With Election Day just one week away, the race for the White House has tightened between Donald Trump and Hillary Clinton. The latest polling shows Clinton's 6-point lead last week has shrunk to well below 3 points.
The Real Clear Politics average of polls has the Democratic nominee leading by 2.2 points. That's a far cry from polling last week when polls suggested that Clinton could cruise to a general election landslide. There are multiple explanations for the voter shift including hesitant Republicans renewing support for Trump despite recent sexual assault claims, as well as an FBI review of Clinton-related emails that may cut into her support among some undecided voters.
The most recent ABC News/Washington Post tracking poll, a survey that had Clinton up by as much as 12 percentage points about a week ago, even showed Trump was up by 1 point Tuesday in a four-way race. Surveys from Rasmussen Reports and Investor's Business Daily/TIPP, two polling firms that previously made headlines for leaning toward Trump when Clinton was leading in most other polls, showed a tie and Clinton up 1 point, respectively. A weekly tracking poll released Monday by NBC News/Survey Monkey, meanwhile, showed the Democratic nominee holding steady, up 6 points over Trump.

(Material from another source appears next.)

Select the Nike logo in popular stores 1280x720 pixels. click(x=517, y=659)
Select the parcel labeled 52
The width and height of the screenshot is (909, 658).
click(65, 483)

While polling suggests Trump has narrowed the gap in national polling, Clinton's position remains strong in crucial battleground states as the GOP nominee Trump continues to show a perilously narrow path to the 270 electoral votes. Trump likely needs to sweep toss-up states like Florida and Ohio, while upsetting Clinton in states like Pennsylvania and North Carolina. The polls-only election forecast from data-driven website FiveThirtyEight gave Clinton a 73 percent shot at winning.
There appears to be some votes up for grabs as Election Day approaches since third-party nominees — Libertarian Gary Johnson and the Green Party's Jill Stein — have begun to lose ground as voters seemingly rethink casting a ballot for a candidate with no real shot at winning.
After previously reaching double-digit support over the summer, Johnson hasn't risen above 6 percent in the last five polls in the Real Clear Politics average. Stein, meanwhile, is polling at anywhere from 1 to 3 percent support.
With Trump and Clinton deemed polarizing by a sizable portion of the electorate, this election cycle has been considered particularly crucial for third-party candidates. Both Johnson and Stein ran as the nominees for their respective parties in 2012, but failed to reach 1 percent.